Alarmingly, that seems to rouse Dengar’s interest, “Is that a threat or a promise?

“It’s a fact of life,” Jyn says. “Who says I’ll be staying in the Outer Rim? Everything here, everything you know, will be a field of flowers if the Empire gets complete control. You know what happened to Alderann. Everything’s on their way to being mechanized: planets and later, singular deaths”

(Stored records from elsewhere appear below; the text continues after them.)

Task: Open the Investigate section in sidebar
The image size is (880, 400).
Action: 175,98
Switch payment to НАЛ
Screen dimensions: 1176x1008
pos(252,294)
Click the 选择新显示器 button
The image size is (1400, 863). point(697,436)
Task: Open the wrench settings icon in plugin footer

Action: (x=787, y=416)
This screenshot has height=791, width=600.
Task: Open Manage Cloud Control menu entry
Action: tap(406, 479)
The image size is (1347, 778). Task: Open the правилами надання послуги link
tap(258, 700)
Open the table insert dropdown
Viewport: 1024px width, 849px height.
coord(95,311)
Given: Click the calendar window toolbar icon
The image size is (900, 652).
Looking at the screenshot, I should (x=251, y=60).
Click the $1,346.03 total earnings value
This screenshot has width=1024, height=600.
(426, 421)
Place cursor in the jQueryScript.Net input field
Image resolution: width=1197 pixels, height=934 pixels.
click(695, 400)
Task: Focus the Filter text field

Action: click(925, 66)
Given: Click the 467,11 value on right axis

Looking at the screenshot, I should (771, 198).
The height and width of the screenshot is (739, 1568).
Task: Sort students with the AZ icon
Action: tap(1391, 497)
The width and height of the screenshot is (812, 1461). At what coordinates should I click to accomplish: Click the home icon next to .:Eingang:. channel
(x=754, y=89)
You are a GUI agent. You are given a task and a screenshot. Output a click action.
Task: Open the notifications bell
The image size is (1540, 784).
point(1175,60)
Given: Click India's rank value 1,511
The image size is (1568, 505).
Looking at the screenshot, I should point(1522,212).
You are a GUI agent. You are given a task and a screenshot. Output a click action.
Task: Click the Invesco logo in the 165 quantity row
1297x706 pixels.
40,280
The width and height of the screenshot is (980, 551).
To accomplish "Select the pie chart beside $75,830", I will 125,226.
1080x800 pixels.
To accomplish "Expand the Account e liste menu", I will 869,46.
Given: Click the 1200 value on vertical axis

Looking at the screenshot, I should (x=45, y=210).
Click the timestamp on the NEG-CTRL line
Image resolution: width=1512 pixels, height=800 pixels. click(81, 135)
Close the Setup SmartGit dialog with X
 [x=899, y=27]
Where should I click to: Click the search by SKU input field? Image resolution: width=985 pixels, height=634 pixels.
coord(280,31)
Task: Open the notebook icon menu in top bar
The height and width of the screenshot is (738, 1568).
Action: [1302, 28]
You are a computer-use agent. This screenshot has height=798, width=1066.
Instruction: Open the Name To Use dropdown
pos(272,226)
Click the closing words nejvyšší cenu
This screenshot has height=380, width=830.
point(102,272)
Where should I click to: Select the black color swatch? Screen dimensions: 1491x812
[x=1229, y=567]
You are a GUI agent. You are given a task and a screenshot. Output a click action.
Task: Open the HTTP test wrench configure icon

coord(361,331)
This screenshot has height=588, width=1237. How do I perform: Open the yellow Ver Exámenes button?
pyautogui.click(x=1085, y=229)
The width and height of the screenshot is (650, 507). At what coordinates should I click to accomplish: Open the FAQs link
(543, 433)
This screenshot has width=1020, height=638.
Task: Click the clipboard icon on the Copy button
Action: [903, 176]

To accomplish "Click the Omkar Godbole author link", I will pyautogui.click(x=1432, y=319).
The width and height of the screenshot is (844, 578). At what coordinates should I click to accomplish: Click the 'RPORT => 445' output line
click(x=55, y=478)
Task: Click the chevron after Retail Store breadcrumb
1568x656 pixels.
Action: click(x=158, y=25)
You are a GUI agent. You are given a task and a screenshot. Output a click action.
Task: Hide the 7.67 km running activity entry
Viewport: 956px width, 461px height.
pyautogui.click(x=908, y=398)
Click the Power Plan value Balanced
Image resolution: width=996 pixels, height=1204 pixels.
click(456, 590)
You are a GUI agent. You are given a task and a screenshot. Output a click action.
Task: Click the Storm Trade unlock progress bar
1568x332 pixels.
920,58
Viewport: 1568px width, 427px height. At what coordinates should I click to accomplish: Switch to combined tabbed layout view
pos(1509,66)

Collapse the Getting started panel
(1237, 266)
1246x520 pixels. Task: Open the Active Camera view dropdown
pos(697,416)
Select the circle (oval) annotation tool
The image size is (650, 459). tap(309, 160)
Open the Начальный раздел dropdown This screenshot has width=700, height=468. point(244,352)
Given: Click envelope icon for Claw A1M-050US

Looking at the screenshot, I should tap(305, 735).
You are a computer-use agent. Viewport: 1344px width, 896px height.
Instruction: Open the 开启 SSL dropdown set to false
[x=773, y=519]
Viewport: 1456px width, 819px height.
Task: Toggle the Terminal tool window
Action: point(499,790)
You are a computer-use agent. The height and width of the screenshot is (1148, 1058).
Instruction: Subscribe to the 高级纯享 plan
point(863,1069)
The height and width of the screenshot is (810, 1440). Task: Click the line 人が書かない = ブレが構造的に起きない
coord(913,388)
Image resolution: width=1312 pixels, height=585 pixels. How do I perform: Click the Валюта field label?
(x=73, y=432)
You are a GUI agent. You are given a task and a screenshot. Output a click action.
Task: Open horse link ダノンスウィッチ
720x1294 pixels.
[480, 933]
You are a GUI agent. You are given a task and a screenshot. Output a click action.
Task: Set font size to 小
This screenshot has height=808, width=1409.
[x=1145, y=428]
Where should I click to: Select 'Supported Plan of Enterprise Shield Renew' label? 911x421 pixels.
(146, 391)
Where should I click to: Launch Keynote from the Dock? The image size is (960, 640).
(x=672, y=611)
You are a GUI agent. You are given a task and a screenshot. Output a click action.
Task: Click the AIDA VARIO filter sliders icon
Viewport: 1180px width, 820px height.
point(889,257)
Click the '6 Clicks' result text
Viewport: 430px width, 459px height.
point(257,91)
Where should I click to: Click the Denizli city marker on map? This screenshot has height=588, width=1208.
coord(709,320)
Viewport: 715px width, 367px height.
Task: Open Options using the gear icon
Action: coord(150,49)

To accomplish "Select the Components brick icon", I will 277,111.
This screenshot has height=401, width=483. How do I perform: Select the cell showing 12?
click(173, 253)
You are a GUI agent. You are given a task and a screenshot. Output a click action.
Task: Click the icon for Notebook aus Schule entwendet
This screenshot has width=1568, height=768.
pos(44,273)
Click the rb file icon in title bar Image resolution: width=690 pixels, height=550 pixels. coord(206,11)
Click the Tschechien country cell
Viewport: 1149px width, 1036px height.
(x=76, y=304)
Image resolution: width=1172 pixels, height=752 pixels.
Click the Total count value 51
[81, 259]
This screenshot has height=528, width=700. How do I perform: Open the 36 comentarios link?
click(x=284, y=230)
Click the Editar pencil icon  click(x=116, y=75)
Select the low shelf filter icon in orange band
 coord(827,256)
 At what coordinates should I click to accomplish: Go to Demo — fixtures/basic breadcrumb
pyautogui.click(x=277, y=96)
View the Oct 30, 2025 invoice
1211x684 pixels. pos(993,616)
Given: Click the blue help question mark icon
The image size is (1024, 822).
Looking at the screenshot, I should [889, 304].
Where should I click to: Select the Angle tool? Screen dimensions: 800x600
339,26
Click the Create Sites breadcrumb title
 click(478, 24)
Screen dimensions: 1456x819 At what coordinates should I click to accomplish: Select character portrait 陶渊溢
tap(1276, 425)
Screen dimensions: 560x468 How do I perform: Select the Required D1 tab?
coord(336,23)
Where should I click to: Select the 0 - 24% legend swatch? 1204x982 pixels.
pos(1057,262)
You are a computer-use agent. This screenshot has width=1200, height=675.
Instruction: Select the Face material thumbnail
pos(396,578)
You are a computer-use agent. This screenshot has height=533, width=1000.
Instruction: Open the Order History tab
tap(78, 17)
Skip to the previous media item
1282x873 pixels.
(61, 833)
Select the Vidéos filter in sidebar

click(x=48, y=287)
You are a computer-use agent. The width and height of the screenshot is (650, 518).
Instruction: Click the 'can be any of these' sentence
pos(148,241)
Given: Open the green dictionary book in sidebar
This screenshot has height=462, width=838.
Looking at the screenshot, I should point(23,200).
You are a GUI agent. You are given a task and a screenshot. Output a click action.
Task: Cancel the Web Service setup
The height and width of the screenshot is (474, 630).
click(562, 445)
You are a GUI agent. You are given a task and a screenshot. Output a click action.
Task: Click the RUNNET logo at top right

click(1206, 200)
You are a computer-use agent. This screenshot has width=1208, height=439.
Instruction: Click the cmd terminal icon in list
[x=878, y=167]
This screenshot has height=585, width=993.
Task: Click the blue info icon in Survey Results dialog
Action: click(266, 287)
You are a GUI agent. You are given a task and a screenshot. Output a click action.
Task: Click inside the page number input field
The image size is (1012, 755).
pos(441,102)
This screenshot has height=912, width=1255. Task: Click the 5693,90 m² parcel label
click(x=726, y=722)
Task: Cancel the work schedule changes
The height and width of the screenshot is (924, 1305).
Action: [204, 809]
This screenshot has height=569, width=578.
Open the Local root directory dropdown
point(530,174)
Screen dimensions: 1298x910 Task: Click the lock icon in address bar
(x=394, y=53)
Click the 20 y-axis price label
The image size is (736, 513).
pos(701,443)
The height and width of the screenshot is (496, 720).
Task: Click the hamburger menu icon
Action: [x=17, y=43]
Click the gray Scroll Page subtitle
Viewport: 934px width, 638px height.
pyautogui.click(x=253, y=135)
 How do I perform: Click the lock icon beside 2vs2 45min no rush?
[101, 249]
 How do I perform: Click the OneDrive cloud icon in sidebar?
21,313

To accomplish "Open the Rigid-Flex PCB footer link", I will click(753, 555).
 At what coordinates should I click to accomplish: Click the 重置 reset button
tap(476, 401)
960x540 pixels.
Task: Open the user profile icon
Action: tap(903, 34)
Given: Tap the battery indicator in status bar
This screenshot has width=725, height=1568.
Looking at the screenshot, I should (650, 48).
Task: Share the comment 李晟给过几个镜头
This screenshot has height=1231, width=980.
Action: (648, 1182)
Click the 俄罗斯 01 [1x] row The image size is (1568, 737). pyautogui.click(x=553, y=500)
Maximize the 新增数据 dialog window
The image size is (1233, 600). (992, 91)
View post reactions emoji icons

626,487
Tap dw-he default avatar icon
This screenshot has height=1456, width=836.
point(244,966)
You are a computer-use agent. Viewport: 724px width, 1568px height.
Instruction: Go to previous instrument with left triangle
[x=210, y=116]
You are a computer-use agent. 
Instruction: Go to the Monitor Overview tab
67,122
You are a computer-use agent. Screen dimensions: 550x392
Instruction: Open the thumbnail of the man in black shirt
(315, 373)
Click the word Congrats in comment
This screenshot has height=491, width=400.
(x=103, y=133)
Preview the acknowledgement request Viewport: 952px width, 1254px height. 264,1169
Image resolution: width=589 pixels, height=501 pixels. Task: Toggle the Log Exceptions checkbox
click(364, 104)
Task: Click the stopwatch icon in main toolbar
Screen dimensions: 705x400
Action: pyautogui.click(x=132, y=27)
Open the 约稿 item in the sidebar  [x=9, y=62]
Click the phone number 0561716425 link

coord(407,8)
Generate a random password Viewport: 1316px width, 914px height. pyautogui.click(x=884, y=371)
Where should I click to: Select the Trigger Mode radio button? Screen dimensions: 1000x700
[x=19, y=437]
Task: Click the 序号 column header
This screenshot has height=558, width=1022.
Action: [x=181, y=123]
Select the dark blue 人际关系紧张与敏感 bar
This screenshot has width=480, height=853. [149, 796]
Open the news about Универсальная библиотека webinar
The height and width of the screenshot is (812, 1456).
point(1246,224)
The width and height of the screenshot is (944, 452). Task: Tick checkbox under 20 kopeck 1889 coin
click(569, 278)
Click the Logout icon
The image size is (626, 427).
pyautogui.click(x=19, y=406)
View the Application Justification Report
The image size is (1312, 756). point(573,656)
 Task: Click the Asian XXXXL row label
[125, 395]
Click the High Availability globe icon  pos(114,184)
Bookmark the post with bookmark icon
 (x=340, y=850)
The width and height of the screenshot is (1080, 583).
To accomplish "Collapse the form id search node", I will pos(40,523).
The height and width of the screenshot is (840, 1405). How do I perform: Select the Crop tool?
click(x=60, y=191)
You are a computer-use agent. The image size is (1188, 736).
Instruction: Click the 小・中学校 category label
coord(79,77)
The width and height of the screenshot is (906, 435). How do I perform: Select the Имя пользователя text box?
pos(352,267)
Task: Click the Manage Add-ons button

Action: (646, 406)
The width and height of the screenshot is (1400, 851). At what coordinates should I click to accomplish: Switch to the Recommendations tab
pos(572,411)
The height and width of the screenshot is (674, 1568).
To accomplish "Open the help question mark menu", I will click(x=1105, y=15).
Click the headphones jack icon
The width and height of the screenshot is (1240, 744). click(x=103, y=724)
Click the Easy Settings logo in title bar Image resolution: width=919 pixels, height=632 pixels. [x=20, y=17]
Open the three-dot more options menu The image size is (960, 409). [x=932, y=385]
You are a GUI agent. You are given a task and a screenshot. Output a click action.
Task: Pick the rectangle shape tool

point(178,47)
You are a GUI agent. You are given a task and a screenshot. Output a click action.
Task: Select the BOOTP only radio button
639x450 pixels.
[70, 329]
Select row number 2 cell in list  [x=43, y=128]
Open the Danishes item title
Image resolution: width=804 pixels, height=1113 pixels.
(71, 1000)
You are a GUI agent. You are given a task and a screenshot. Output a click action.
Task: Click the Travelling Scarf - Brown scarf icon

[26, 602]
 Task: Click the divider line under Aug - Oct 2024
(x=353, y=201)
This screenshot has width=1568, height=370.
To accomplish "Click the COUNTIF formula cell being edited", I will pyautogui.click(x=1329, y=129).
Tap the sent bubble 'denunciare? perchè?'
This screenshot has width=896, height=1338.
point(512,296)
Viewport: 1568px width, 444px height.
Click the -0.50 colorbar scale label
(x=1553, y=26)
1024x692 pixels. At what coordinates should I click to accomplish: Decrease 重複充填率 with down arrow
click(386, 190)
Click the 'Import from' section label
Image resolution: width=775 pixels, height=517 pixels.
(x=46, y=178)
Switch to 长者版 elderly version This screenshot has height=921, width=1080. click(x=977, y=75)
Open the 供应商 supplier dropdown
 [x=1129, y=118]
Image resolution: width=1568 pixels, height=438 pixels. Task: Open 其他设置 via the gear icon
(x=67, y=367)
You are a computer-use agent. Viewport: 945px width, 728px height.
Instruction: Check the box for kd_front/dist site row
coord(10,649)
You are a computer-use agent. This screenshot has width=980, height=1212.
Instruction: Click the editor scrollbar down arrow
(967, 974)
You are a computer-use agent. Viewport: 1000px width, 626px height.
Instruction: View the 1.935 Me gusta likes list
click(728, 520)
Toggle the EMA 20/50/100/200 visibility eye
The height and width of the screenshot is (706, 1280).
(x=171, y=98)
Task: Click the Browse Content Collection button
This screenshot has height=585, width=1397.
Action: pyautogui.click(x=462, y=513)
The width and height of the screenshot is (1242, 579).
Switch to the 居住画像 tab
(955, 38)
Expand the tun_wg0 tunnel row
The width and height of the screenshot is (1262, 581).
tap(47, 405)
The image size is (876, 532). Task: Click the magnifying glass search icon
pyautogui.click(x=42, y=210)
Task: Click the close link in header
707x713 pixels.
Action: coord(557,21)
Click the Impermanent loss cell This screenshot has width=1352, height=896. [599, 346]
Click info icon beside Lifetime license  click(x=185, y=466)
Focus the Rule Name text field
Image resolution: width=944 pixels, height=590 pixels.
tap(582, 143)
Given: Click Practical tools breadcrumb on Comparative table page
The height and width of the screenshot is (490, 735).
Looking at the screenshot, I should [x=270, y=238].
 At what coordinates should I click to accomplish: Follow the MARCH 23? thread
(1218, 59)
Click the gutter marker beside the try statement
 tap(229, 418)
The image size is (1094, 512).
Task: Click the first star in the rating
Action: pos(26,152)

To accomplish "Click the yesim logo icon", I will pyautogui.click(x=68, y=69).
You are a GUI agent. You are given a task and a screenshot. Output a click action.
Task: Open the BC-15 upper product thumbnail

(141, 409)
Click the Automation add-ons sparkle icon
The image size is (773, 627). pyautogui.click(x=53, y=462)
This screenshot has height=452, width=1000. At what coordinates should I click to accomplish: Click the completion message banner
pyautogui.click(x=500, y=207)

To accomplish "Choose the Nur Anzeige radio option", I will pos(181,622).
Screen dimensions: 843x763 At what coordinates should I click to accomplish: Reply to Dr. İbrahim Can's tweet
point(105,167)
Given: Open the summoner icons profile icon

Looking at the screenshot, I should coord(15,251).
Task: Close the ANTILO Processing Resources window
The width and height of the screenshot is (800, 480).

Dengar’s face goes through a variety of transformations through her reply, flushing white and red and finally settles on a sort of mottled pink.

“Larboard!”

Just as Dengar turns to reprimand whoever’s shouting inside the close confines of the ships, he stills. Jyn follows his gaze. Through the viewport, their target is coming into view, the stamp of a mid-Rim construction company emblazoned in bold black across its hull. It’s the thinnest of clues for Jyn but Dengar swears.

“That’s not real,” he says to her, practicality winning over resentment. “It’s a mercenary mark.”

Armed, then, that’s nothing new. Jyn thinks back to what Bohdi says about imperial scouting ships. Whereever they’re, this must be a particularly important route. Or at least, more urgent.

Quietly, Jyn sets her weapons to kill. Dengar notices anyways and gives her a grim smile. “They were friendlier a few years ago but then things happened.”

“Things happened?” Jyn echoes.

“Running weapons is high profit, high risk. Feelings gets hurt even among colleagues. Empire is not welcome here.”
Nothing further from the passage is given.